Given data

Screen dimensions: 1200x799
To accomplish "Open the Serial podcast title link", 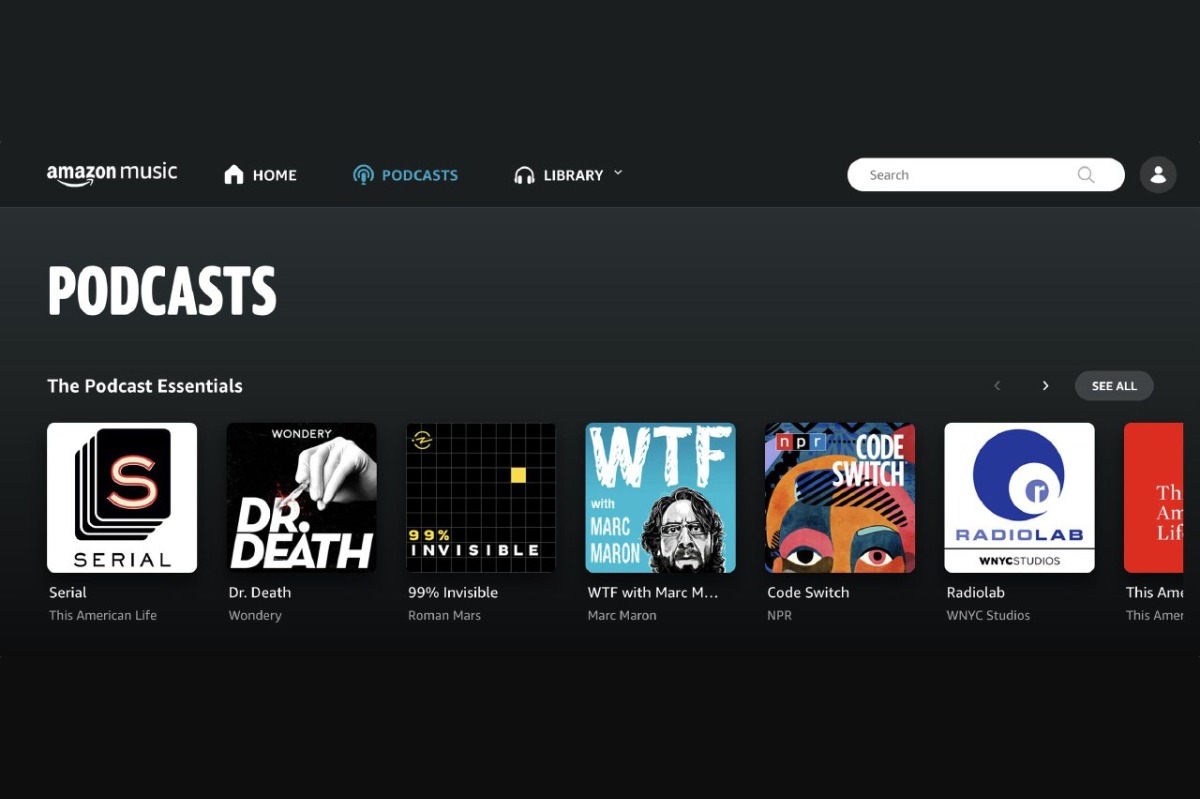I will (68, 592).
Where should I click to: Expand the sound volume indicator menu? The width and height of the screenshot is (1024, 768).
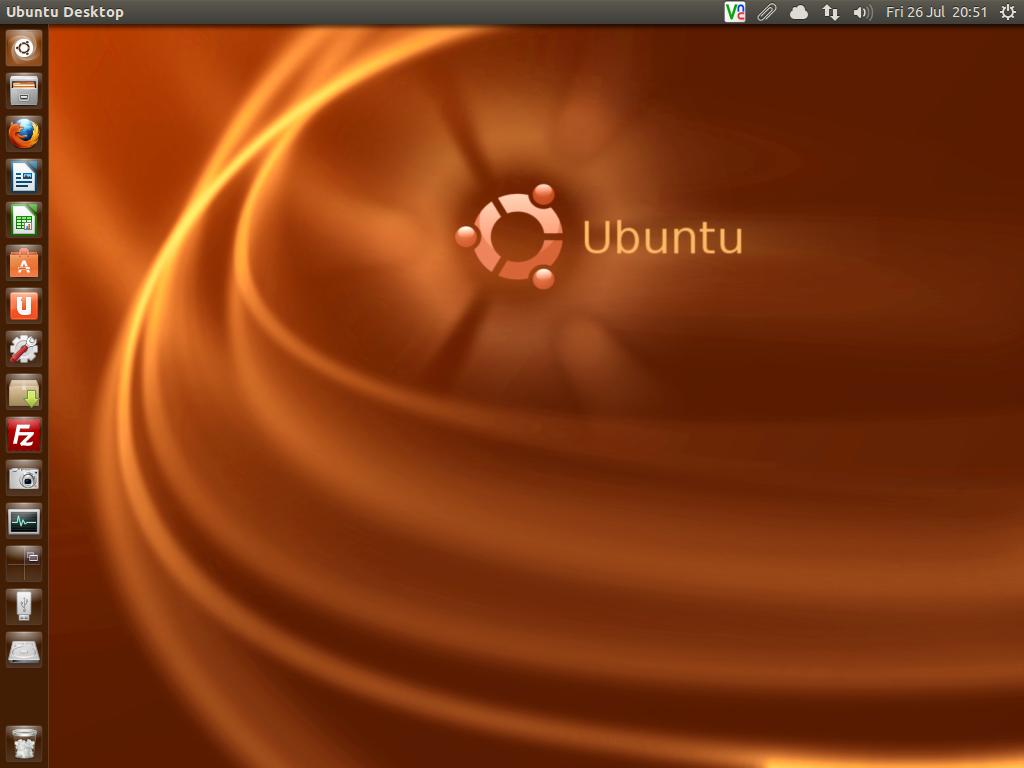coord(862,12)
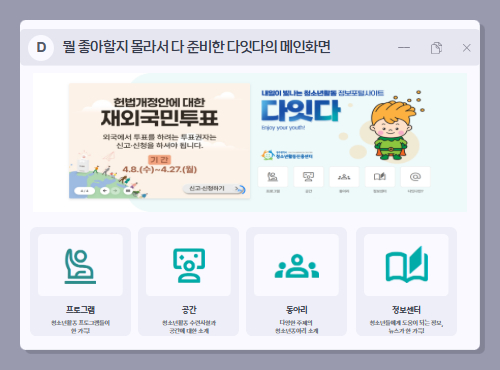Screen dimensions: 500x370
Task: Open the large 동아리 people icon card
Action: click(x=296, y=265)
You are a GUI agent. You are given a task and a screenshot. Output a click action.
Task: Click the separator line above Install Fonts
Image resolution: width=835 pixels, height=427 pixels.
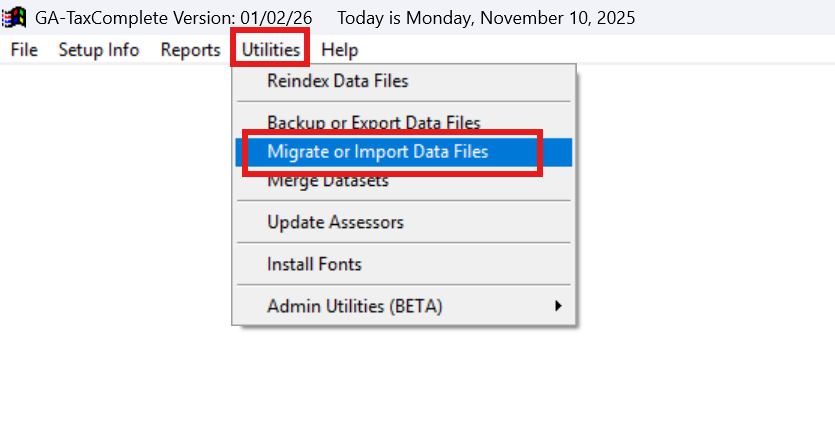(x=404, y=243)
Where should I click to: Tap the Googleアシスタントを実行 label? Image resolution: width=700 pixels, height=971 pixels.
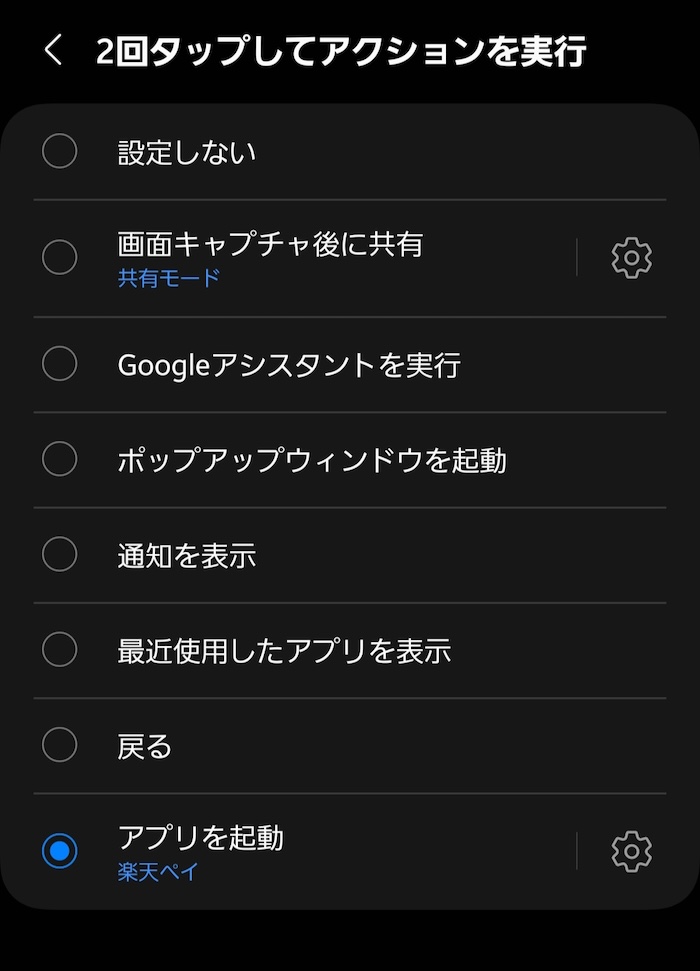coord(289,365)
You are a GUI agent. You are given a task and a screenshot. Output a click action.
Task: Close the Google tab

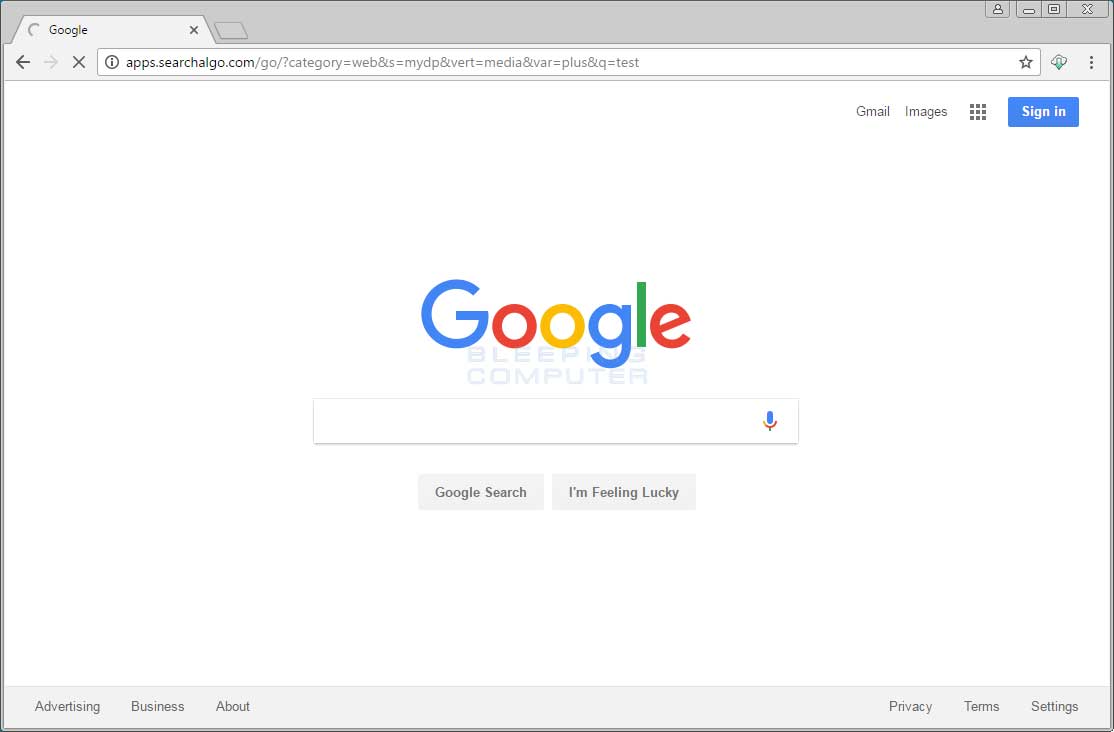click(193, 30)
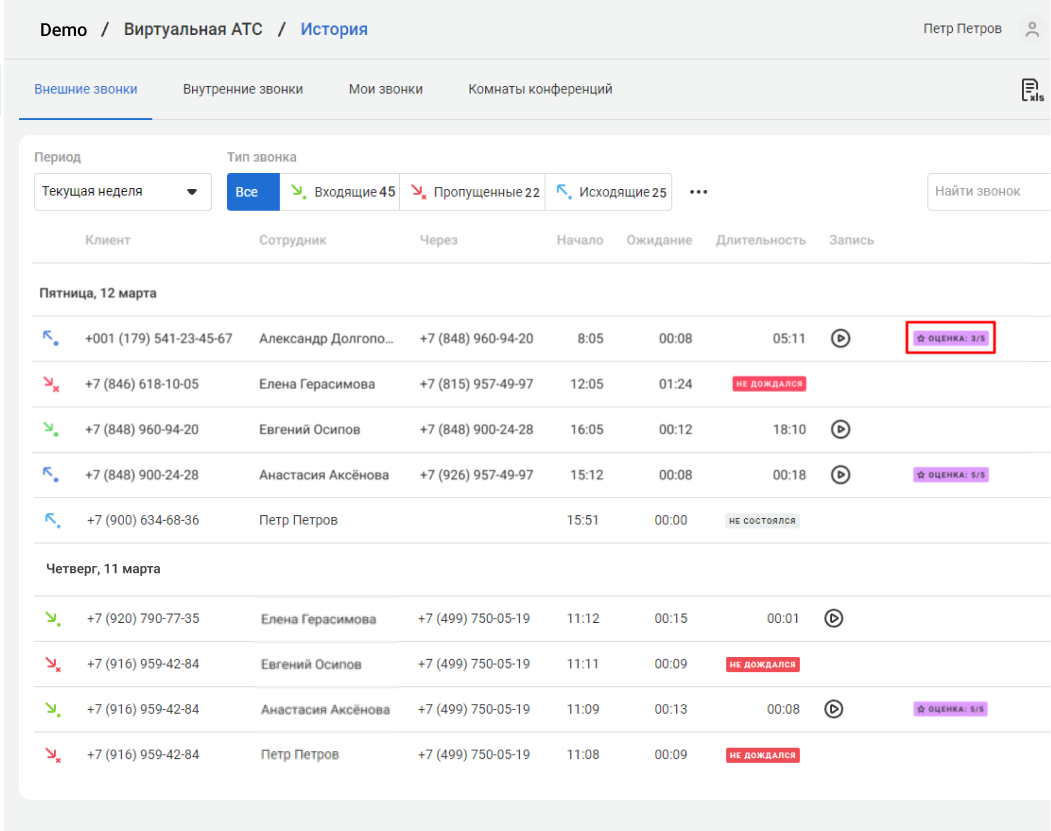Play recording of 8:05 call

coord(841,338)
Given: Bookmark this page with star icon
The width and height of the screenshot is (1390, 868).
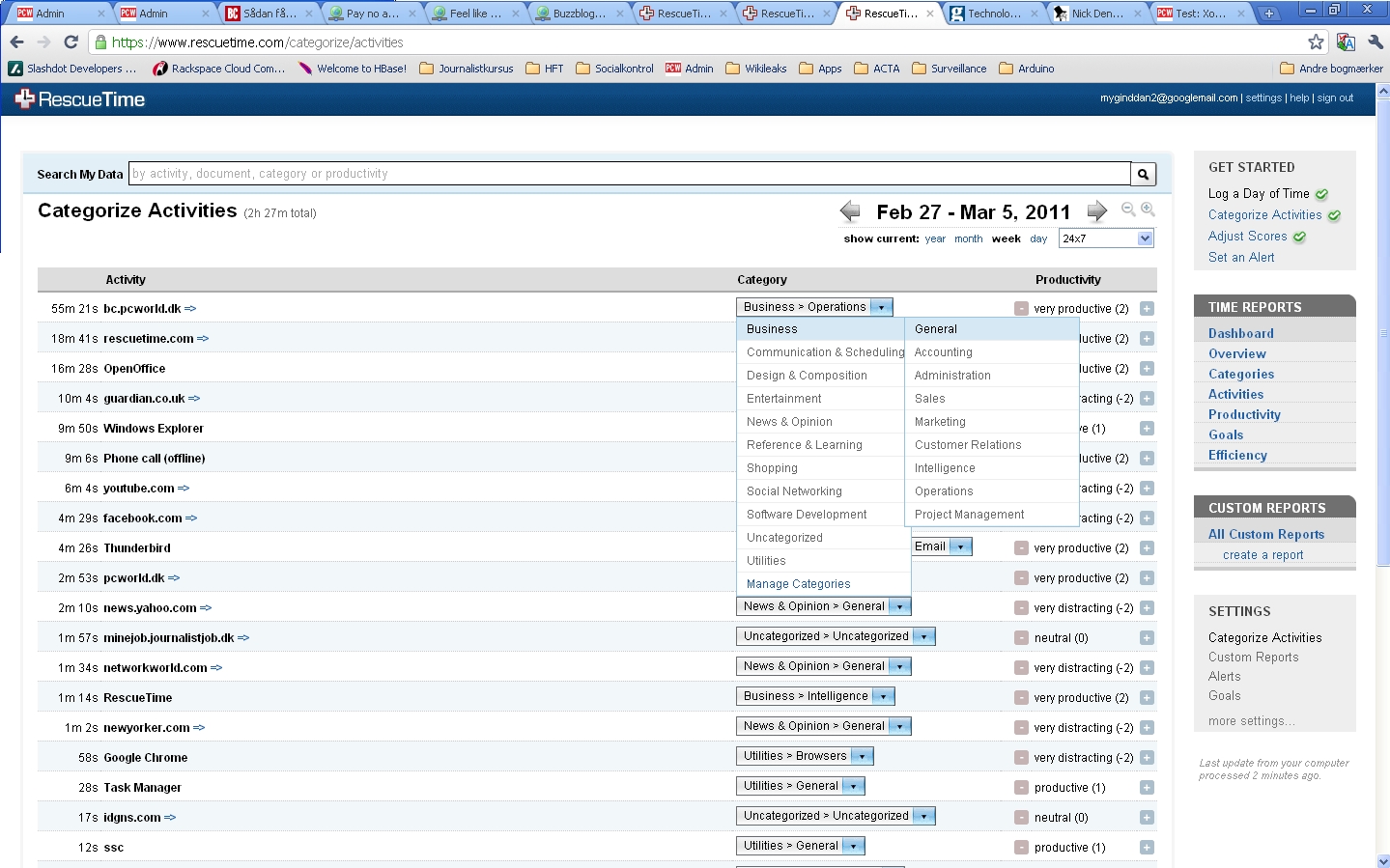Looking at the screenshot, I should pyautogui.click(x=1316, y=42).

What to do
Exactly the lines running from the one with "The width and height of the screenshot is (1390, 868)." through the end of the listing above must be output, both ends included. No pictures belong in the output.

Expected answer
The width and height of the screenshot is (1390, 868).
Looking at the screenshot, I should pyautogui.click(x=1316, y=42).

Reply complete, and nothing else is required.